Vector Space Ranking: Can We Keep it Simple?
Vo Ngoc Anh
Department of Computer Science and Software Engineering,
The University of Melbourne,
Victoria 3010, Australia.
Alistair Moffat
Department of Computer Science and Software Engineering,
The University of Melbourne,
Victoria 3010, Australia.
Status
Proc. Australian Document Computing Symposium,
Sydney, December 16, 2002, pages 7-12.
Abstract
The vector-space model is used widely for document retrieval, based
upon the TF-IDF rule for calculating similarity scores between a
set of documents and a query.
One of the drawbacks of this approach is the need to select a
specific formulation for the similarity computation.
Here we present an initial attempt to simplify the heuristic, by
hiding the various detailed calculations, and evaluating the term
importance qualitatively rather than quantitatively.

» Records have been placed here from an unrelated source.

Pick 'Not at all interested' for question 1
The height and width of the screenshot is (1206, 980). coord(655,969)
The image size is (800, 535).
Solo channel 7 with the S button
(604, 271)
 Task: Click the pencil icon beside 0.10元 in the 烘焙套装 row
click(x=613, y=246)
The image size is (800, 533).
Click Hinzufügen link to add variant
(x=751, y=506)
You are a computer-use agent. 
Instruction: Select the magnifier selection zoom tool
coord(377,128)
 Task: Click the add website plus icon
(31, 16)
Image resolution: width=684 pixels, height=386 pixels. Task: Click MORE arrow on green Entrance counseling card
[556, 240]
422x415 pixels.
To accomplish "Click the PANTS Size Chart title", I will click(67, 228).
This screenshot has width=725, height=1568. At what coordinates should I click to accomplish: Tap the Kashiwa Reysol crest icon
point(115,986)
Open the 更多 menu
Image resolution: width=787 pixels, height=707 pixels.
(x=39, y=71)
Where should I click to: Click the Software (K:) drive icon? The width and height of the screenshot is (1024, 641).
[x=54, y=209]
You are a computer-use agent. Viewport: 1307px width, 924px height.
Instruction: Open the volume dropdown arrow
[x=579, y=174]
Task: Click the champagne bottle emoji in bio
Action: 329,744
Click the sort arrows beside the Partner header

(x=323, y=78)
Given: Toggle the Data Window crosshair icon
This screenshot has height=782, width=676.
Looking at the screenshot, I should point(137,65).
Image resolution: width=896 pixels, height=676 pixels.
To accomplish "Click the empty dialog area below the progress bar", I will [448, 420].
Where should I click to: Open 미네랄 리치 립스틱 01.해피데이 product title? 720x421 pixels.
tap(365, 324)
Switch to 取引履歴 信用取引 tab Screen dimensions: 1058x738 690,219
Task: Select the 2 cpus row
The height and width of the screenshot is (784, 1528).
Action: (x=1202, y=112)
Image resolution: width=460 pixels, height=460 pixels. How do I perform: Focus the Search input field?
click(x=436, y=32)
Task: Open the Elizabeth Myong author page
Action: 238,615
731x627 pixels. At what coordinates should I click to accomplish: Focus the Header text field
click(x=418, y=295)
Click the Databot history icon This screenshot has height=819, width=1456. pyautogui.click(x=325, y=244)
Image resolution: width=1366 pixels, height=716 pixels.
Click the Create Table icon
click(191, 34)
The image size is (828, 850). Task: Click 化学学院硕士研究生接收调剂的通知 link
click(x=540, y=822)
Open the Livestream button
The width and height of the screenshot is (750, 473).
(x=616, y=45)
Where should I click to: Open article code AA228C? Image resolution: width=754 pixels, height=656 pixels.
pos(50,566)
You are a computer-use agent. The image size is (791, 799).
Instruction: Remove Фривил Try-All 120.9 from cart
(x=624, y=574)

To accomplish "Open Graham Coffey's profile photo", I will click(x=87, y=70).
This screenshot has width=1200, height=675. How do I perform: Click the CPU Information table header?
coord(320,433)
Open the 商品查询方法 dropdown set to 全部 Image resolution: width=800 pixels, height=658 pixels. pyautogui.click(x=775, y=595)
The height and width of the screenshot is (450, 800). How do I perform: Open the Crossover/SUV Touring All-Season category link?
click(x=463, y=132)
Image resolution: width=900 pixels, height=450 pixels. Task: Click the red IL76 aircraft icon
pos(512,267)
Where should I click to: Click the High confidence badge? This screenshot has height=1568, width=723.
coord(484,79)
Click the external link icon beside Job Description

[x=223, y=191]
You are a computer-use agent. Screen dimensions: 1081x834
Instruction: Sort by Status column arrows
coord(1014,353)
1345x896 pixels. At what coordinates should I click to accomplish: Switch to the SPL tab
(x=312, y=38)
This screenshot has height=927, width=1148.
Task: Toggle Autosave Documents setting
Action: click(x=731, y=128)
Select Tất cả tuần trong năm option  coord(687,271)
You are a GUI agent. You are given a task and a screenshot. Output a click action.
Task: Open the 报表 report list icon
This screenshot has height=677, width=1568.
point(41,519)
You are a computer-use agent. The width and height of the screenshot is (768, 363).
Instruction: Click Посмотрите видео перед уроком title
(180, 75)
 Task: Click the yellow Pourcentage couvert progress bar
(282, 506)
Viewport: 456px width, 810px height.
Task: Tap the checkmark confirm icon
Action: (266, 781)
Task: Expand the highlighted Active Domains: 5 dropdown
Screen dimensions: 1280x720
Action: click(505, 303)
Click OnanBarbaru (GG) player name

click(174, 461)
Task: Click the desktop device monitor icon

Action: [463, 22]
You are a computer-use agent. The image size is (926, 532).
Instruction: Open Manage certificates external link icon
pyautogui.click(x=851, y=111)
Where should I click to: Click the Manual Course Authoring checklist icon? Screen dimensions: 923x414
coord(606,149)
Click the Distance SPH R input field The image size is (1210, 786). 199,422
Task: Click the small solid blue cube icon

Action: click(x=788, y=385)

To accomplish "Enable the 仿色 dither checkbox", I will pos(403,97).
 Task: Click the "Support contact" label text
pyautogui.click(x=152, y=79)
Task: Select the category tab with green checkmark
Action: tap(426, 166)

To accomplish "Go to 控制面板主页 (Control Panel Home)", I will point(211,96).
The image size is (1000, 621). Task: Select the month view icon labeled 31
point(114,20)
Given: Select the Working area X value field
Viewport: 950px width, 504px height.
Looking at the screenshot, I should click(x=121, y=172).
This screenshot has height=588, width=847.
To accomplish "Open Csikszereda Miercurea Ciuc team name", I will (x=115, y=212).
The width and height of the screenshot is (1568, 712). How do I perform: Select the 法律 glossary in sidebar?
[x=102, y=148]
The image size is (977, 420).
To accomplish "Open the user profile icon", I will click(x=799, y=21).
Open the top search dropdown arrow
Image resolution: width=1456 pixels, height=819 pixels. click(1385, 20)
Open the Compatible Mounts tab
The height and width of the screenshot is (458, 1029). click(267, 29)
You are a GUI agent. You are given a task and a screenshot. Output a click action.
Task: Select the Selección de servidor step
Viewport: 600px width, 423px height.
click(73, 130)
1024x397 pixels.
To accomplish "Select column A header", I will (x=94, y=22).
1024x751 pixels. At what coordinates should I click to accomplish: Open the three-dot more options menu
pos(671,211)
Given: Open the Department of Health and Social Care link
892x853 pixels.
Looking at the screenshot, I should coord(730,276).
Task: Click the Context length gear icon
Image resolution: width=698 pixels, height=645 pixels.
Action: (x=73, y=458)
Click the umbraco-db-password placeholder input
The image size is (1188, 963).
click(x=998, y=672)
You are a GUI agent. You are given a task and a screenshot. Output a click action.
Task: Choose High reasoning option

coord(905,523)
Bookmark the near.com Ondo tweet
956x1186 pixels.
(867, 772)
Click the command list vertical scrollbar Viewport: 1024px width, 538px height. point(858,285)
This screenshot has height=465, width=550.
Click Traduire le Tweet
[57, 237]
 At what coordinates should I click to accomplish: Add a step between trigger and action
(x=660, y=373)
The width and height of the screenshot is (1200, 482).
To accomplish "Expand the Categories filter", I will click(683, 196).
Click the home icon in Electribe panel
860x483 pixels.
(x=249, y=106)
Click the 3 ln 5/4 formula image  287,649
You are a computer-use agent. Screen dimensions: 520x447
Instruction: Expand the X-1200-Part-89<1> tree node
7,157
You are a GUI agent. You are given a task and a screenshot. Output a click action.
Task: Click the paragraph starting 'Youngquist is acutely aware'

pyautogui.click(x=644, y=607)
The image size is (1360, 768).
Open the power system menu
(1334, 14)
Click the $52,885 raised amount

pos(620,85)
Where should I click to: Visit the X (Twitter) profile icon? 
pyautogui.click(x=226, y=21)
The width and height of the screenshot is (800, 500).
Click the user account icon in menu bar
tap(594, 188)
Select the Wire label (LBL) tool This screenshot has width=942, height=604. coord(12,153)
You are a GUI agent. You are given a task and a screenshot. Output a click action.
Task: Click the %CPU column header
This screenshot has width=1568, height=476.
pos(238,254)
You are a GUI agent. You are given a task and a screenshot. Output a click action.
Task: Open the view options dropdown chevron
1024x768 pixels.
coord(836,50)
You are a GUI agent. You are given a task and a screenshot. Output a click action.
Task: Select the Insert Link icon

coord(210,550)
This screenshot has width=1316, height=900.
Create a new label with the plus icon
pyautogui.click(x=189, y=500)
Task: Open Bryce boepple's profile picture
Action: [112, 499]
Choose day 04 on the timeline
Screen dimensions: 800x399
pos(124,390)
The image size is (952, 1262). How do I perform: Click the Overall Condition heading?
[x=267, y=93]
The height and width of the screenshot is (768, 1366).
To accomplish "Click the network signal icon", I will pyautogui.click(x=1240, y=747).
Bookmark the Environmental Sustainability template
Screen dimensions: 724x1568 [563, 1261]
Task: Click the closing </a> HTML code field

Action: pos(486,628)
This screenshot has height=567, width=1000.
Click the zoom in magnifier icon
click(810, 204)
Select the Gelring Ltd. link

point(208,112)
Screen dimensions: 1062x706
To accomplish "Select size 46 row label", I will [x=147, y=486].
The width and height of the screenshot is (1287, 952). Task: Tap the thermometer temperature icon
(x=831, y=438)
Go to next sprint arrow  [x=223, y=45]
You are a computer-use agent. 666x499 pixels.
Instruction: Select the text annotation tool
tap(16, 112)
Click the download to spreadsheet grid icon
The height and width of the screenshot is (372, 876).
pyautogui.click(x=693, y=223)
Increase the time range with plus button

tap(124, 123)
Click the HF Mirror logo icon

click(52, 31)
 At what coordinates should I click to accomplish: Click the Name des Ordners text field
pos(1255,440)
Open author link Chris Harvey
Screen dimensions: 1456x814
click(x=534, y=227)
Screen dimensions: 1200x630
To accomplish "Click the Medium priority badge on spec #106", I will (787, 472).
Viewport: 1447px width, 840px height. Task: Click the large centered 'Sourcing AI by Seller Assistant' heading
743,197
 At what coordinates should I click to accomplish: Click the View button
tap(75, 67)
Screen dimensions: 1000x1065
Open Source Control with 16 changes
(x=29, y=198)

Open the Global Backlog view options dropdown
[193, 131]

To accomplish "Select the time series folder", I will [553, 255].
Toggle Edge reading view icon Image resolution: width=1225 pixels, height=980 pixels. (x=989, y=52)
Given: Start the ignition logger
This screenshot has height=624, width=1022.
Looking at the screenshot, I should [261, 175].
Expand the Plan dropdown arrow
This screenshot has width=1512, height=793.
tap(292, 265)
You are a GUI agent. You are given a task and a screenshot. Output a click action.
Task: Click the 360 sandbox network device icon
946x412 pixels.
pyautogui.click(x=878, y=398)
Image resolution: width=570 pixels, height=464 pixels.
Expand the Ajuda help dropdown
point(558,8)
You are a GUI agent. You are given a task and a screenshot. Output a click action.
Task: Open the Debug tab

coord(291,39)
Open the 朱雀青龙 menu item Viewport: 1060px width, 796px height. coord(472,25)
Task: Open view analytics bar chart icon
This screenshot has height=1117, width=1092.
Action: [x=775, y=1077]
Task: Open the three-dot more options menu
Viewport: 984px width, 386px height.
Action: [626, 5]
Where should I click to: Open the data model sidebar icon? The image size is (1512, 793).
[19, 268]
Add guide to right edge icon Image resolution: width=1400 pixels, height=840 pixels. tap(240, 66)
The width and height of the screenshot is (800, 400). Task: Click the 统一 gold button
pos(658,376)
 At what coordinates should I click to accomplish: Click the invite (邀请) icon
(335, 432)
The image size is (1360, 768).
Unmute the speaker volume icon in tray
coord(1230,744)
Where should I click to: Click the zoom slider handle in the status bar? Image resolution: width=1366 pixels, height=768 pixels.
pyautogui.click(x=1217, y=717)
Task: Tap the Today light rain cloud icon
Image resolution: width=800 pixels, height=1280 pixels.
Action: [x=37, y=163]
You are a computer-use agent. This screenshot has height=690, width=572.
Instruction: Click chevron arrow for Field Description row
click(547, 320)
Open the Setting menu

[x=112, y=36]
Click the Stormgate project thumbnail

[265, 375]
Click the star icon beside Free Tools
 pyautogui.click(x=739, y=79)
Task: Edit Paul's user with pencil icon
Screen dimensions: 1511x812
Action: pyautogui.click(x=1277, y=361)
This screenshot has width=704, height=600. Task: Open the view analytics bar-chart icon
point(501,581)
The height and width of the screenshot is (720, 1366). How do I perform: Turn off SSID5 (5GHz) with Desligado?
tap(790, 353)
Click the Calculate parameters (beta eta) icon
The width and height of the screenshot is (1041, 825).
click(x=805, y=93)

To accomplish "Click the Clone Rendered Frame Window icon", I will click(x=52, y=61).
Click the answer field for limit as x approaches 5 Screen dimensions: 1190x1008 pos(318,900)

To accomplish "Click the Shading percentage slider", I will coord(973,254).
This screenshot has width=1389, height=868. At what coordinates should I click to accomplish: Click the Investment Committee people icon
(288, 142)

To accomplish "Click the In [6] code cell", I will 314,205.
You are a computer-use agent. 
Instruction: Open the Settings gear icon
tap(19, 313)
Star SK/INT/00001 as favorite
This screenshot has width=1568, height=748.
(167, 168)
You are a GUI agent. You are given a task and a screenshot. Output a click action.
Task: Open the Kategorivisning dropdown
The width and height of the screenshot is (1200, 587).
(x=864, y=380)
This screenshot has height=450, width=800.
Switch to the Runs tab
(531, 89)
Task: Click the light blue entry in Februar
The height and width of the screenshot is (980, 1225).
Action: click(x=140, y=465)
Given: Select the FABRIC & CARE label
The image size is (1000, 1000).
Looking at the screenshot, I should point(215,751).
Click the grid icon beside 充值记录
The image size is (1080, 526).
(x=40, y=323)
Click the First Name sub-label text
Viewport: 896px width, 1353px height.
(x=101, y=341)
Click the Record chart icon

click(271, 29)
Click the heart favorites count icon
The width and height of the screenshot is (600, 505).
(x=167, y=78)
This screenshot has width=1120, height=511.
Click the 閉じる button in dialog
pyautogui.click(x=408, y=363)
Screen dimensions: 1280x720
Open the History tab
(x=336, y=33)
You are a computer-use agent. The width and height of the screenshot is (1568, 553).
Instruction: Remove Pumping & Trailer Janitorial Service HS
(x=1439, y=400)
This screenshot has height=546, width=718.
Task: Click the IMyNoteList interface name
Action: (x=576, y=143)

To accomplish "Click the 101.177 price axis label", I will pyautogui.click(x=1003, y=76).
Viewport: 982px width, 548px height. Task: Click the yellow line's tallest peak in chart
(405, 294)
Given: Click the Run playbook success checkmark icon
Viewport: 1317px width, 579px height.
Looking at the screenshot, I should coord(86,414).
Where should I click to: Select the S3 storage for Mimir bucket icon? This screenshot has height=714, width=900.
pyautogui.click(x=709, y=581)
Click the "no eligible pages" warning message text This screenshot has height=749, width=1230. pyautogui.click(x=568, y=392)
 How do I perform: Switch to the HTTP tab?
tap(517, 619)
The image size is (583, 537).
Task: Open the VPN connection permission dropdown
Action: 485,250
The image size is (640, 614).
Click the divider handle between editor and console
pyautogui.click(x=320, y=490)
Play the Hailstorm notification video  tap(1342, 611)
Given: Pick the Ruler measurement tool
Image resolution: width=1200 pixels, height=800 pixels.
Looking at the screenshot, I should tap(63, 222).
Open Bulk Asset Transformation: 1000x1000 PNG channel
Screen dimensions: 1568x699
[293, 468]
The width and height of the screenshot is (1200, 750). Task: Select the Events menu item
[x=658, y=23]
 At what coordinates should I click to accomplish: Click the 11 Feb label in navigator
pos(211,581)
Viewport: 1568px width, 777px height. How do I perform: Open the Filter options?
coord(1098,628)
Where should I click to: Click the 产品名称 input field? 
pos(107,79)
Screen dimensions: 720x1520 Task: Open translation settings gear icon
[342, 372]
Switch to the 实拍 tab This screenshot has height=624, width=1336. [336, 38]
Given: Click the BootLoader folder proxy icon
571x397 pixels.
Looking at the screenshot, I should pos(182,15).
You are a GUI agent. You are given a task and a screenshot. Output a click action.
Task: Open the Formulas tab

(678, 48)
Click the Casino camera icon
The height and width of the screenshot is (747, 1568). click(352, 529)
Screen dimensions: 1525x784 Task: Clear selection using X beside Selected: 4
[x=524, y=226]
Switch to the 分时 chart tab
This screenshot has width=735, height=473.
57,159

A new technique, called local reordering is introduced.
Local reordering still relies on the vector-space model, as it
employs a scalar vector product for calculating similarity scores.
But there is no longer a requirement for precise values of the
document or query vectors to be determined.
Initial experiments on two data sets shows that it is highly
competitive in terms of retrieval effectiveness.
As a useful side effect, the method allows extremely fast query
processing.